Loss and recovery, motivations and actions are complex. Anderson expressed this in Everything Is Flowing, a composition for the Kronos String Quartet she wrote in the aftermath of Hurricane Sandy. The storm destroyed her archives, her equipment and performance props in her Canal Street basement close to the Hudson River in 2012. She wrote:
I went down to the basement
Everything was floating
Lots of my old keyboards
Thirty projectors
Props from old performances
A fiberglass plane motorcycle
Countless papers and books
And I looked at them floating there
In the shiny dark water, dissolving
All the things I had carefully saved
All my life becoming nothing but junk
And I thought how beautiful
How magic and how catastrophic1
What Anderson would do with Reed’s materials, and what she actually did, sprang from many sources: her Buddhist practice, her devotion to Lou Reed, her life as an artist, her extensive experience in media art, her pride in New York, and her generosity in making Reed’s collection public.

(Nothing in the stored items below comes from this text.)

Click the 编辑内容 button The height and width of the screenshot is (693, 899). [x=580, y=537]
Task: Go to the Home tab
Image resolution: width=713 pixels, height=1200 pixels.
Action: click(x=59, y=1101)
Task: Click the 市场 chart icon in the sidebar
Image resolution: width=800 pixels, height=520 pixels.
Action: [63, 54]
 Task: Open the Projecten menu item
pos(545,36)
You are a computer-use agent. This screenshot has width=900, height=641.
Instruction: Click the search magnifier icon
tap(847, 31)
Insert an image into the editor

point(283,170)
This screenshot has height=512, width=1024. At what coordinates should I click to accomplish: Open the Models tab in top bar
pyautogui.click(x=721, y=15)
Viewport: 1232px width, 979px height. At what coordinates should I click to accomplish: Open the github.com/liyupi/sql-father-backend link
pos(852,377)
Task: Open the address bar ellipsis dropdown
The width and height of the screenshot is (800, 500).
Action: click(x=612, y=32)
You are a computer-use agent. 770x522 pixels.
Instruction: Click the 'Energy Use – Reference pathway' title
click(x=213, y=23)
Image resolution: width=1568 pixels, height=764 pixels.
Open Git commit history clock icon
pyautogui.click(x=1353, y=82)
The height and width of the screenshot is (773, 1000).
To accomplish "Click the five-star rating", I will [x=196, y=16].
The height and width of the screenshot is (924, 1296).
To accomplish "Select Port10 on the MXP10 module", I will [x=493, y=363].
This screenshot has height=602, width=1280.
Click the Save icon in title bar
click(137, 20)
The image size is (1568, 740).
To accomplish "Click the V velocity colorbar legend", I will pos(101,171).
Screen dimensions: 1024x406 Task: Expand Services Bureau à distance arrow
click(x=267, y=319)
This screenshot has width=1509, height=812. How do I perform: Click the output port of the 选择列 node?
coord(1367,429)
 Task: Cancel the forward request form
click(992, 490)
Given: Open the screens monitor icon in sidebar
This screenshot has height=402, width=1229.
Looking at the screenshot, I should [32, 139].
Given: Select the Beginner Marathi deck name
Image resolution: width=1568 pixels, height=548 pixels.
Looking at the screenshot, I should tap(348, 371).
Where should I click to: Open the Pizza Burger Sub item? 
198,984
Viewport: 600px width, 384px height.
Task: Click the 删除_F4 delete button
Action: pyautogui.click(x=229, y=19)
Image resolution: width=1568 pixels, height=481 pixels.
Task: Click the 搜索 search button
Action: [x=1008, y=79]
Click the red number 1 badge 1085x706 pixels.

In Lou Reed: Caught Between The Twisted Stars, the exhibition held at the New York Public Library for the Performing Arts from June 9, 2022–March 4, 2023, there was a lot of love and dedication for Reed on display. You can see it in the tremendous effort to bring this collection to the public and you can see it through the songs, poems, and eyes of Lou Reed himself. The process and effort it took to bring Reed’s collection to the library had a lot to do with our personal and public commitment and what it means to collect and care for our culture, especially about a significant artist’s life. A process further intensified by the fact that born digital works may need to continually migrate to future formats and technologies that haven’t even been invented yet.
There are three key people I spoke to about how Lou Reed’s archive became part of the collection: Archivist Don Fleming; Jonathan Hiam, former New York Public Library (NYPL) Curator of the Music and Recorded Sound Division; and Kevin Parks, the current Curator of the NYPL Music Division, who joined the library after Lou Reed’s acquisition. What follows are excerpts from those conversations, held over Zoom between March-May 2023.
I began my research asking Jonathan Hiam how the collection came to the library.
It would be a tall order to turn Lou Reed down in New York. I mean, any place that respected New York and what Lou meant to it, would do what they could to make it happen. Deciding to take the collection was not going to be a difficult decision. It was more a question of just figuring out all the basic logistics.
– Jonathan Hiam 2
Kevin Parks further described the contents.
The collection’s extremely large. 227 boxes. Just a massive amount of material. And that already just in and of itself makes it difficult. And then it’s a collection that spans from the early sixties to just literally a few years before Lou Reed passed. There’s an incredible parade of different formats and things. It’s actually staggering how many different audio and video formats appear in the Lou Reed archive.
– Kevin Parks 3
There are over 600 audiotapes in the Reed Collection4 , not including video and digital photography. Early on, Anderson hired archivist Don Fleming to help her assess the collection.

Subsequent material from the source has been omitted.